Pour Sammy Mahdi, les demandeurs d’asile venant d’autres pays, par exemple, la Syrie ne sont pas moins aidés. "Ces gens-là reçoivent un li, à manger, des formations. Ces personnes attendent leur procédure. En moyenne, ça prend un an parce qu’il faut faire un screening correct de chaque personne. Si ces personnes-là reçoivent la protection internationale parce qu’elles fuient un danger, ce qui représente 40%, elles font partie de la société", explique Sammy Mahdi.

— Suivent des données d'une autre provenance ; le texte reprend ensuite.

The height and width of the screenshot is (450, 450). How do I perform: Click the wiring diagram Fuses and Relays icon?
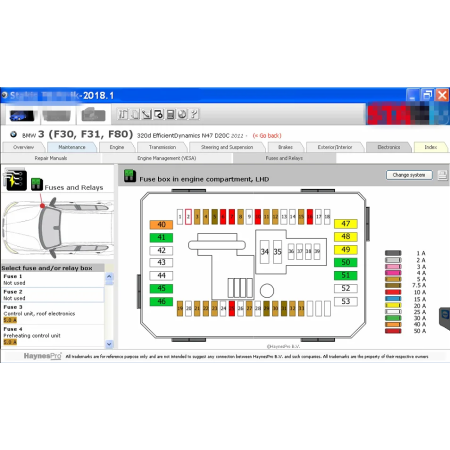coord(15,180)
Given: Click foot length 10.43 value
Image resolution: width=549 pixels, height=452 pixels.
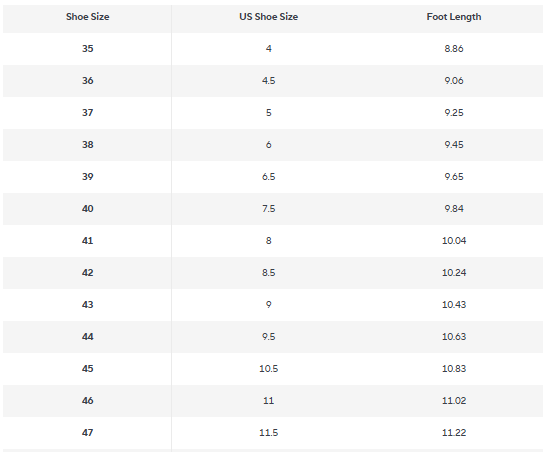Looking at the screenshot, I should pyautogui.click(x=454, y=305).
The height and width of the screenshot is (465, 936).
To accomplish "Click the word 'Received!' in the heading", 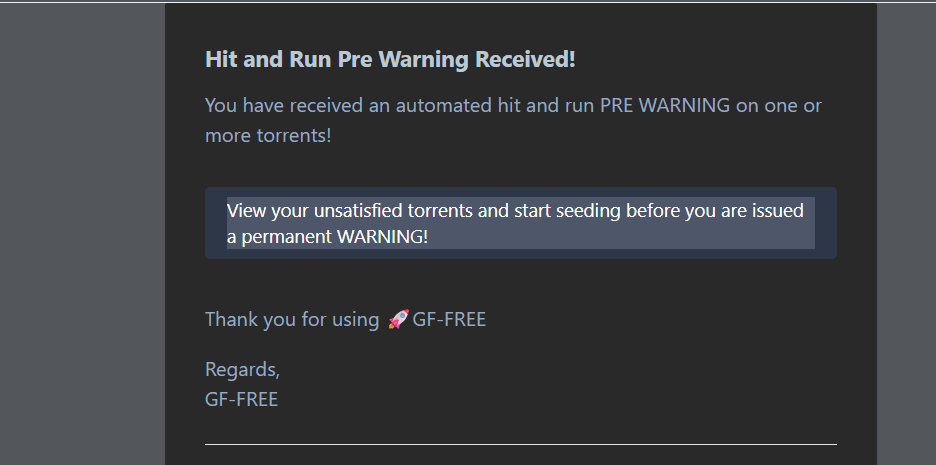I will 525,59.
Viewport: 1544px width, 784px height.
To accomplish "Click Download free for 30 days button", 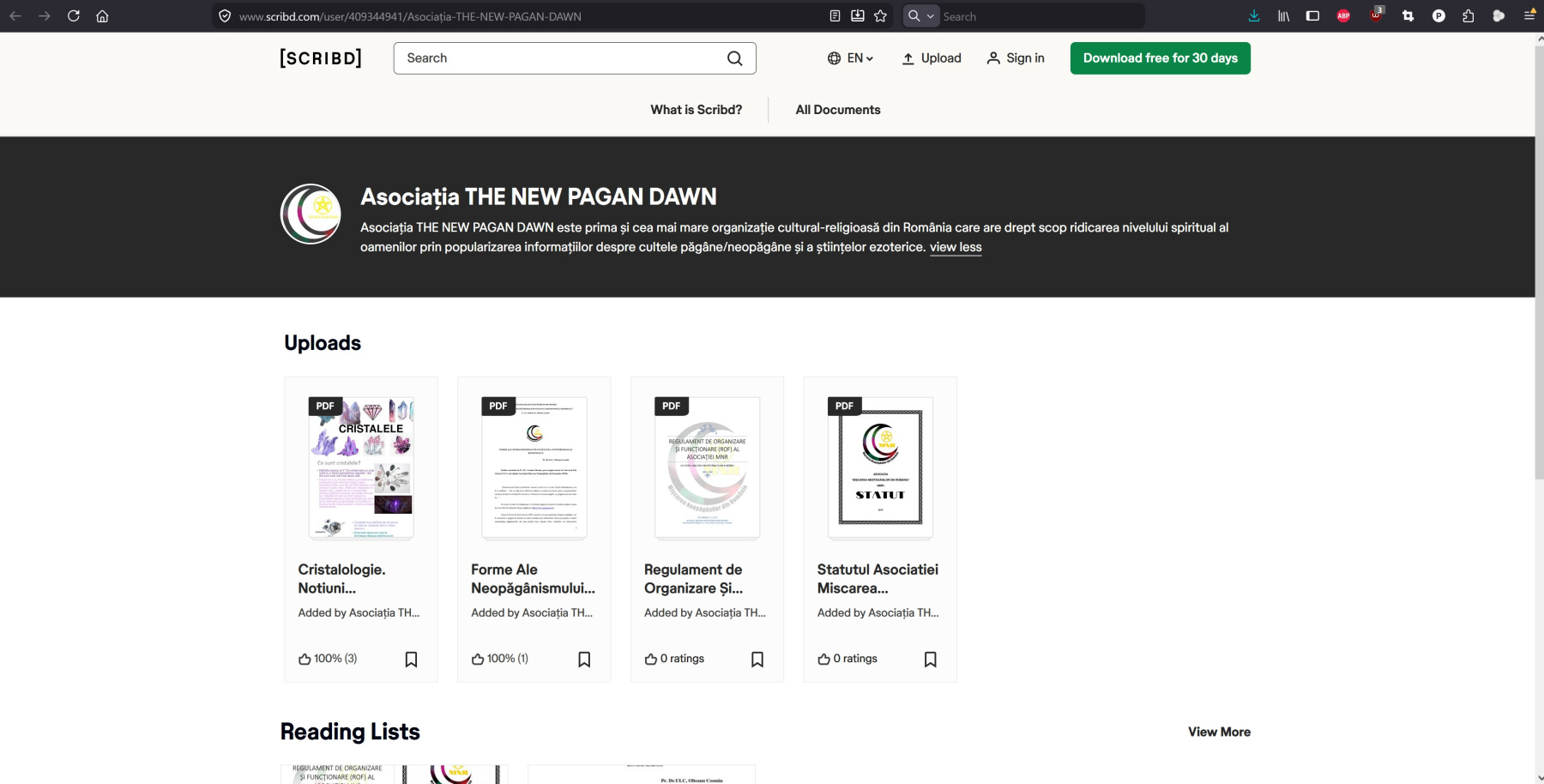I will point(1160,58).
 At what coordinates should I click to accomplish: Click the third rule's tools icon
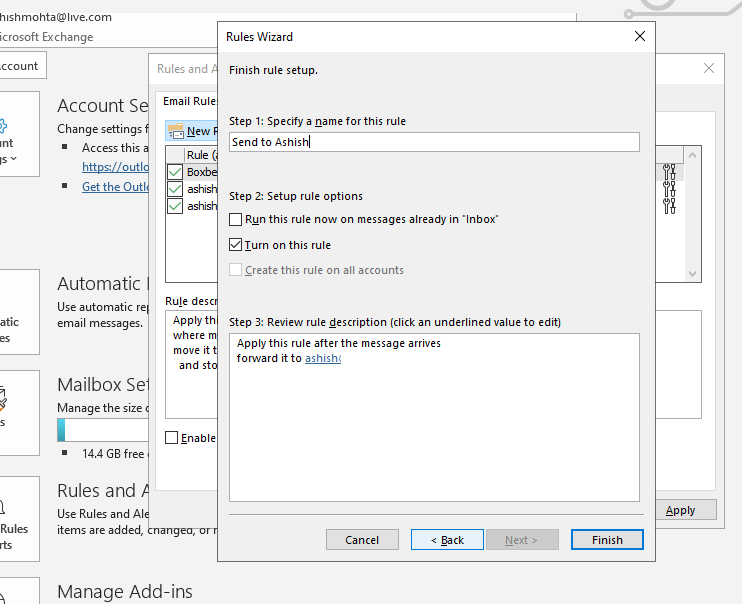669,206
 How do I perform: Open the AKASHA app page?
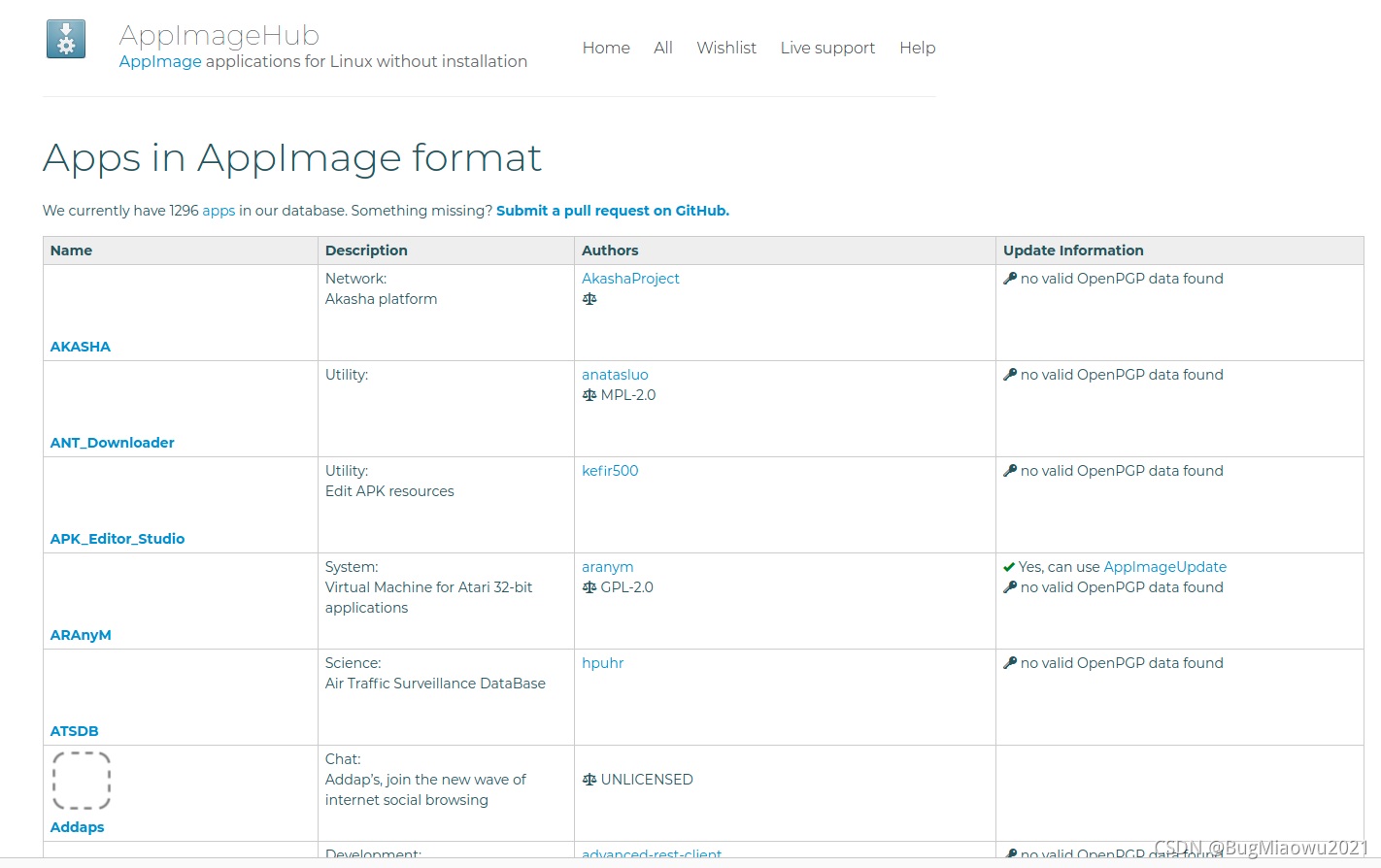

Déjà plus de 14.000 places d’hébergement disponibles

Sammy Mahdi se réjouit de la mobilisation dans le pays pour accueillir les réfugiés ukrainiens. "Un succès énorme, je suis hyper fier", avoue Sammy Mahdi qui rappelle qu’en 2015, lors de l’afflux de réfugiés syriens, il y avait aussi eu "une énorme vague de solidarité".

Un appel a été lancé aux communes et aux citoyens de Belgique pour dégager des places d’hébergement. "On est à plus de 14.000 places offertes par des communes et par des personnes", se réjouit Sammy Mahdi. "Hier, on était à 499 communes, aujourd’hui à 539", ajoute le secrétaire d'Etat.

Cet accueil va coûter. Qui va payer ? L’Europe ?

"Là, il y a un travail à faire à tous les niveaux", estime Sammy Mahdi, lorsqu’on lui demande qui paiera l’addition de l’accueil des nombreux réfugiés ukrainiens.

Le secrétaire d’Etat a les yeux tournés vers l’Europe. "Cela coûte beaucoup à la Belgique, mais encore beaucoup plus à des pays comme la Pologne ou la Hongrie qui accueillent en ce moment des centaines de milliers de personnes", explique Sammy Mahdi. "L’Europe va devoir jouer un rôle important pour créer des fonds et garantir, pas seulement l’accueil, mais ces personnes, il faut les accueillir, les intégrer, faire en sorte qu’ils puissent trouver un travail, que les enfants puissent aller à l’école", En Belgique, ces aspects ont déjà été abordés en conférence interministérielle, entre le fédéral et les entités fédérées. "Il y a une volonté à tous les niveaux politiques, maintenant il faut faire le nécessaire", conclut Sammy Mahdi.